Records Block Start

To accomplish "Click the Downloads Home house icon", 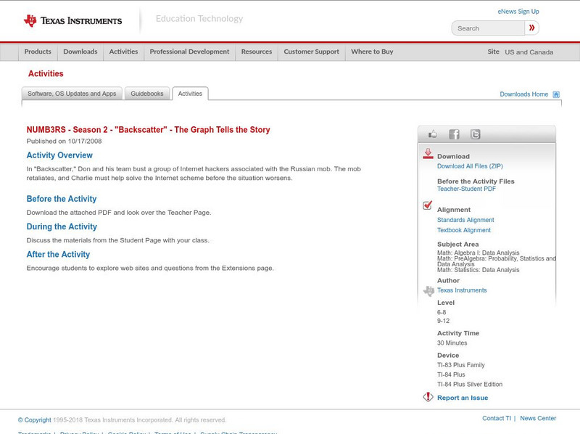I will (x=556, y=94).
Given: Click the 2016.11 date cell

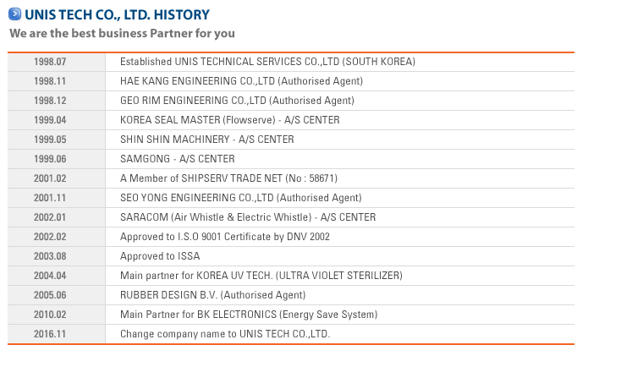Looking at the screenshot, I should (x=50, y=334).
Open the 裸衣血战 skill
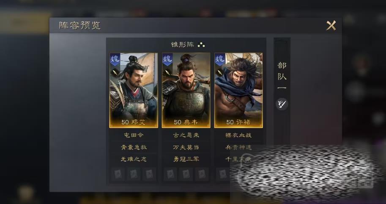Screen dimensions: 386x204 coord(238,135)

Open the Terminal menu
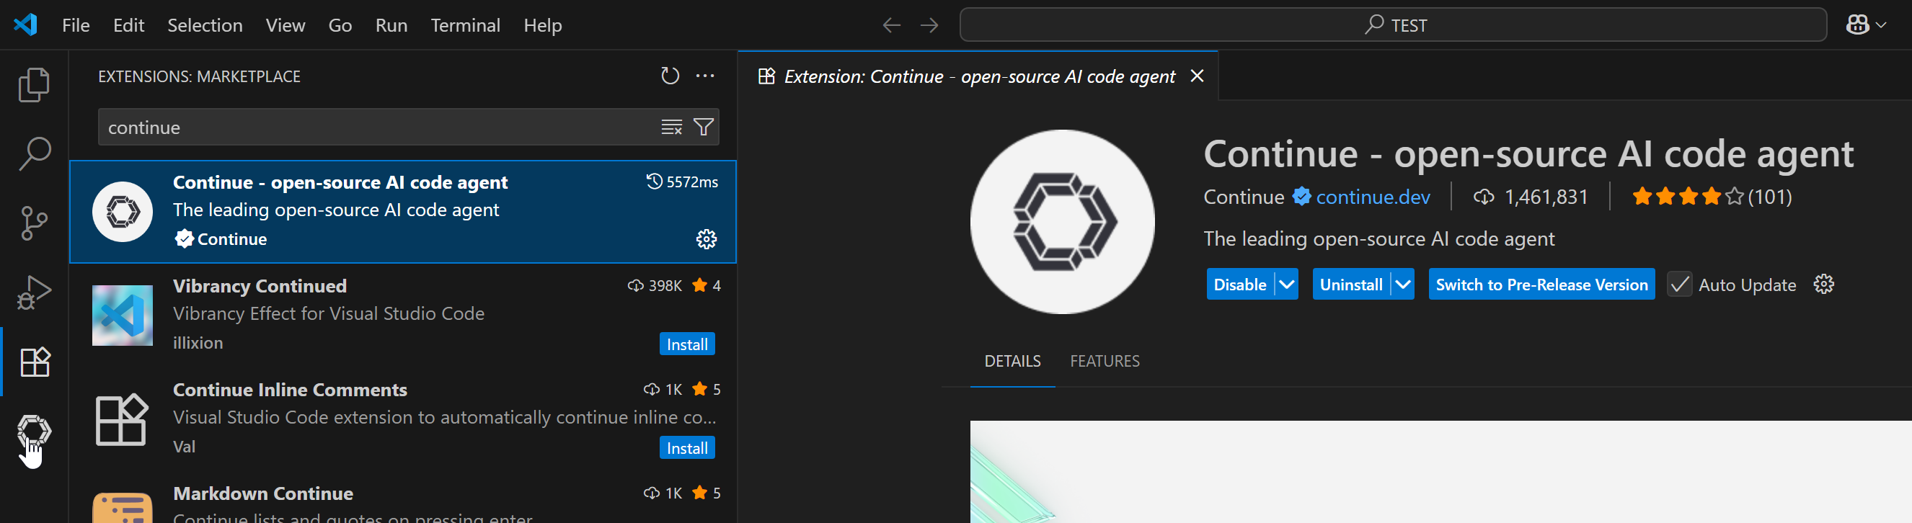point(465,25)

Records Block End

▸ **What is expected**
Transcribe exactly the lines that go from the one holding "Given: Click the 2016.11 date cell" through the last line of the entries, both included, and nothing besides them. Do not include any pictures.

▸ **Finished exercise**
Given: Click the 2016.11 date cell

Looking at the screenshot, I should (x=50, y=334).
Open the 裸衣血战 skill
Screen dimensions: 386x204 coord(238,135)

Open the Terminal menu
point(465,25)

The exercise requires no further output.